[Item coordinate data]

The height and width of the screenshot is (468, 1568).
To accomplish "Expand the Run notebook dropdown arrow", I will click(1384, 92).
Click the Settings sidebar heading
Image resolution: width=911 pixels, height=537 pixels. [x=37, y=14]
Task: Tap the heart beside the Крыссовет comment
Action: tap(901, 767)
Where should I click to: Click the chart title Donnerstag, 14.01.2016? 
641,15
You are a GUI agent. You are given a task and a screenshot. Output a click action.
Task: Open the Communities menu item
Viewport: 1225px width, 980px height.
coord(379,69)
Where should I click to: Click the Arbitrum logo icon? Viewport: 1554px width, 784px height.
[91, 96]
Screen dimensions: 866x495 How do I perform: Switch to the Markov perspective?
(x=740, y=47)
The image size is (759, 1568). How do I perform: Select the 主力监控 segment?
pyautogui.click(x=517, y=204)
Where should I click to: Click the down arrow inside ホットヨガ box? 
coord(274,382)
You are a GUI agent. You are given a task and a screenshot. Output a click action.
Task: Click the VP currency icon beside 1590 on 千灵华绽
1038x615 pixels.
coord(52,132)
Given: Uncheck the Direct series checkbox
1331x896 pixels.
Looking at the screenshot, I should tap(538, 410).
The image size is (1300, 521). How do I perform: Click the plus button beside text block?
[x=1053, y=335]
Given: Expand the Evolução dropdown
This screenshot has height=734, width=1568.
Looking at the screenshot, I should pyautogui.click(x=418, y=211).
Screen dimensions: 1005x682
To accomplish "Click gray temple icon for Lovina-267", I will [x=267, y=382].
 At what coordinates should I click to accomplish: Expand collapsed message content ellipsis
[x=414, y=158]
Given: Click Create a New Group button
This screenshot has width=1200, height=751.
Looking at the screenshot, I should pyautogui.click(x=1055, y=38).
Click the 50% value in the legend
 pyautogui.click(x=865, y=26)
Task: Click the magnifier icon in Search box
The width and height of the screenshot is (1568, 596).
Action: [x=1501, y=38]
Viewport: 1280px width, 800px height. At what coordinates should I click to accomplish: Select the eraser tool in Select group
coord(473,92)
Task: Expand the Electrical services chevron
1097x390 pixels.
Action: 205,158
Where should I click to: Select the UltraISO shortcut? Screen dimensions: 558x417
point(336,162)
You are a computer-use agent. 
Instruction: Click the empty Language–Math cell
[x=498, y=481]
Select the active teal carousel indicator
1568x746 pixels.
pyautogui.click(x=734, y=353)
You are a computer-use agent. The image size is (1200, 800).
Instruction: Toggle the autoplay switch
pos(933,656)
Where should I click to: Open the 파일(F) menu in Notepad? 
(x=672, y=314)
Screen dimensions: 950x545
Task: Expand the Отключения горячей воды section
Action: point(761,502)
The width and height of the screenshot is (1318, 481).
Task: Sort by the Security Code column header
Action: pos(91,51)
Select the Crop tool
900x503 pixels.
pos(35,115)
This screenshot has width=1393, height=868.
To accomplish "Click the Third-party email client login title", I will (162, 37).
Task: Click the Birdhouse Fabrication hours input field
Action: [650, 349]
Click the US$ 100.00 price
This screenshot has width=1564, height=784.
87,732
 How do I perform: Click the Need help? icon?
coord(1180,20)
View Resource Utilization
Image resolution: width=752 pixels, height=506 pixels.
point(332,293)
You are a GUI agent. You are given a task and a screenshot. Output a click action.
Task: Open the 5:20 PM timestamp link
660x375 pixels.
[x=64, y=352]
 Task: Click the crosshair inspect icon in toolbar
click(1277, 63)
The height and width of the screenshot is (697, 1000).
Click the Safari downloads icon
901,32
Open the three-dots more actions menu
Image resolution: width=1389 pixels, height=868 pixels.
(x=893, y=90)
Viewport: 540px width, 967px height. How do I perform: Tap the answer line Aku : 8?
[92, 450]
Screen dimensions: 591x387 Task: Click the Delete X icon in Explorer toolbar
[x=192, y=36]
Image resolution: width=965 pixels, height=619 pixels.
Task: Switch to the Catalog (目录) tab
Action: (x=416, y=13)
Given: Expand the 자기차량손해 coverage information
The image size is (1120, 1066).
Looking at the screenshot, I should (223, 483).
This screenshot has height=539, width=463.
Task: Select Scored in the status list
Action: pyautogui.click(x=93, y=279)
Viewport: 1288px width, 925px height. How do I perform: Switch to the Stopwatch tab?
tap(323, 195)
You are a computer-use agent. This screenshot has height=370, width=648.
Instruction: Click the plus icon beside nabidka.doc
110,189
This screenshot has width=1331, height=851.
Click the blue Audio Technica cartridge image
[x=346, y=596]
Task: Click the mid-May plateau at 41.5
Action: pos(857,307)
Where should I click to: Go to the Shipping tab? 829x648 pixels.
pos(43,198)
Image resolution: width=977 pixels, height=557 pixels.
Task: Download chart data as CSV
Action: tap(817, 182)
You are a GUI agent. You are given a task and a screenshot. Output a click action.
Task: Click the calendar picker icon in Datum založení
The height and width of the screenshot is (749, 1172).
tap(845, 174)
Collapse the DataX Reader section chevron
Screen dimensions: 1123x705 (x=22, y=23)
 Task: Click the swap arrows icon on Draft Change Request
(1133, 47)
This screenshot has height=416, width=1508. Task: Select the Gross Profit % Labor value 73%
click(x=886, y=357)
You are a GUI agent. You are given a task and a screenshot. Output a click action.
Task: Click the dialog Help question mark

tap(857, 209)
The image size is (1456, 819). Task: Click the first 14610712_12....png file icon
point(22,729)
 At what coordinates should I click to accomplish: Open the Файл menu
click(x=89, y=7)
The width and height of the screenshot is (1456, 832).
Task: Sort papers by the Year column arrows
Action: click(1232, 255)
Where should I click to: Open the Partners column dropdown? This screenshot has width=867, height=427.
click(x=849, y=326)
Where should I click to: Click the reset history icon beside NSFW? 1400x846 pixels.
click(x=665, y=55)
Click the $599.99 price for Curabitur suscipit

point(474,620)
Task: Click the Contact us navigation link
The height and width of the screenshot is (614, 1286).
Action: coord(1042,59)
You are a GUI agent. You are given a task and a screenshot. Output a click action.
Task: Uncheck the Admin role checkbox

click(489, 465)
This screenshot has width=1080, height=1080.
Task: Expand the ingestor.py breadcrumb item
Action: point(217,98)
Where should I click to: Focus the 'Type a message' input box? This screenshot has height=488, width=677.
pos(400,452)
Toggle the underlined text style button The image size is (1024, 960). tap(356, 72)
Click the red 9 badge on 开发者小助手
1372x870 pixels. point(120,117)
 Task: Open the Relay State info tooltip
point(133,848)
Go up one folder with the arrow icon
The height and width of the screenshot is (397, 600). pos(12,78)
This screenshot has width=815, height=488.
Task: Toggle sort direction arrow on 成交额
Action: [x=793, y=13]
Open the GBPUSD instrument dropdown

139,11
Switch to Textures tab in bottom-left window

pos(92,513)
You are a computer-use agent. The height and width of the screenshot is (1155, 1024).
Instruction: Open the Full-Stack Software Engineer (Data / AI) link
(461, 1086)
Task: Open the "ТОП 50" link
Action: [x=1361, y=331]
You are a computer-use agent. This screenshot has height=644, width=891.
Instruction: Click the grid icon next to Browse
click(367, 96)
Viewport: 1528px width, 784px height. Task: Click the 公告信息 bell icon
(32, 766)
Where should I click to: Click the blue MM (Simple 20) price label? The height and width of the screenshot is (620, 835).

Task details
Could you recast the data from the line holding "Task: Click the crosshair" through the line holding "point(22,729)", both included, as a Markdown table with the columns Row and Line, numbering each line and dropping blank ones?

Finished task
| Row | Line |
|---|---|
| 1 |  Task: Click the crosshair inspect icon in toolbar |
| 2 | click(1277, 63) |
| 3 | The height and width of the screenshot is (697, 1000). |
| 4 | Click the Safari downloads icon |
| 5 | 901,32 |
| 6 | Open the three-dots more actions menu |
| 7 | Image resolution: width=1389 pixels, height=868 pixels. |
| 8 | (x=893, y=90) |
| 9 | Viewport: 540px width, 967px height. How do I perform: Tap the answer line Aku : 8? |
| 10 | [92, 450] |
| 11 | Screen dimensions: 591x387 Task: Click the Delete X icon in Explorer toolbar |
| 12 | [x=192, y=36] |
| 13 | Image resolution: width=965 pixels, height=619 pixels. |
| 14 | Task: Switch to the Catalog (目录) tab |
| 15 | Action: (x=416, y=13) |
| 16 | Given: Expand the 자기차량손해 coverage information |
| 17 | The image size is (1120, 1066). |
| 18 | Looking at the screenshot, I should (223, 483). |
| 19 | This screenshot has height=539, width=463. |
| 20 | Task: Select Scored in the status list |
| 21 | Action: pyautogui.click(x=93, y=279) |
| 22 | Viewport: 1288px width, 925px height. How do I perform: Switch to the Stopwatch tab? |
| 23 | tap(323, 195) |
| 24 | You are a computer-use agent. This screenshot has height=370, width=648. |
| 25 | Instruction: Click the plus icon beside nabidka.doc |
| 26 | 110,189 |
| 27 | This screenshot has width=1331, height=851. |
| 28 | Click the blue Audio Technica cartridge image |
| 29 | [x=346, y=596] |
| 30 | Task: Click the mid-May plateau at 41.5 |
| 31 | Action: pos(857,307) |
| 32 | Where should I click to: Go to the Shipping tab? 829x648 pixels. |
| 33 | pos(43,198) |
| 34 | Image resolution: width=977 pixels, height=557 pixels. |
| 35 | Task: Download chart data as CSV |
| 36 | Action: tap(817, 182) |
| 37 | You are a GUI agent. You are given a task and a screenshot. Output a click action. |
| 38 | Task: Click the calendar picker icon in Datum založení |
| 39 | The height and width of the screenshot is (749, 1172). |
| 40 | tap(845, 174) |
| 41 | Collapse the DataX Reader section chevron |
| 42 | Screen dimensions: 1123x705 (x=22, y=23) |
| 43 |  Task: Click the swap arrows icon on Draft Change Request |
| 44 | (1133, 47) |
| 45 | This screenshot has height=416, width=1508. Task: Select the Gross Profit % Labor value 73% |
| 46 | click(x=886, y=357) |
| 47 | You are a GUI agent. You are given a task and a screenshot. Output a click action. |
| 48 | Task: Click the dialog Help question mark |
| 49 | tap(857, 209) |
| 50 | The image size is (1456, 819). Task: Click the first 14610712_12....png file icon |
| 51 | point(22,729) |